Goal of the exercise:
Below are some records; quote exactly the lines from the one that contains "Task: Open the Menú Principal button" through the one that contains "The width and", inclusive, and no others.

Extracted records:

====

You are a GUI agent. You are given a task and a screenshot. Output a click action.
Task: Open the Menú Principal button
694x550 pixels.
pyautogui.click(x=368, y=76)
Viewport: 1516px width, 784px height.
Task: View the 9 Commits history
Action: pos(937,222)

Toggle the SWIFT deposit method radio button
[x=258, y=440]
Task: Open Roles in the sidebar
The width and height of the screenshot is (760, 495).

====

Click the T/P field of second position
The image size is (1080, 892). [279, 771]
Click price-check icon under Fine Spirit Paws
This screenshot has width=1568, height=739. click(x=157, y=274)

====

The answer:
Task: Open the Menú Principal button
694x550 pixels.
pyautogui.click(x=368, y=76)
Viewport: 1516px width, 784px height.
Task: View the 9 Commits history
Action: pos(937,222)

Toggle the SWIFT deposit method radio button
[x=258, y=440]
Task: Open Roles in the sidebar
The width and height of the screenshot is (760, 495).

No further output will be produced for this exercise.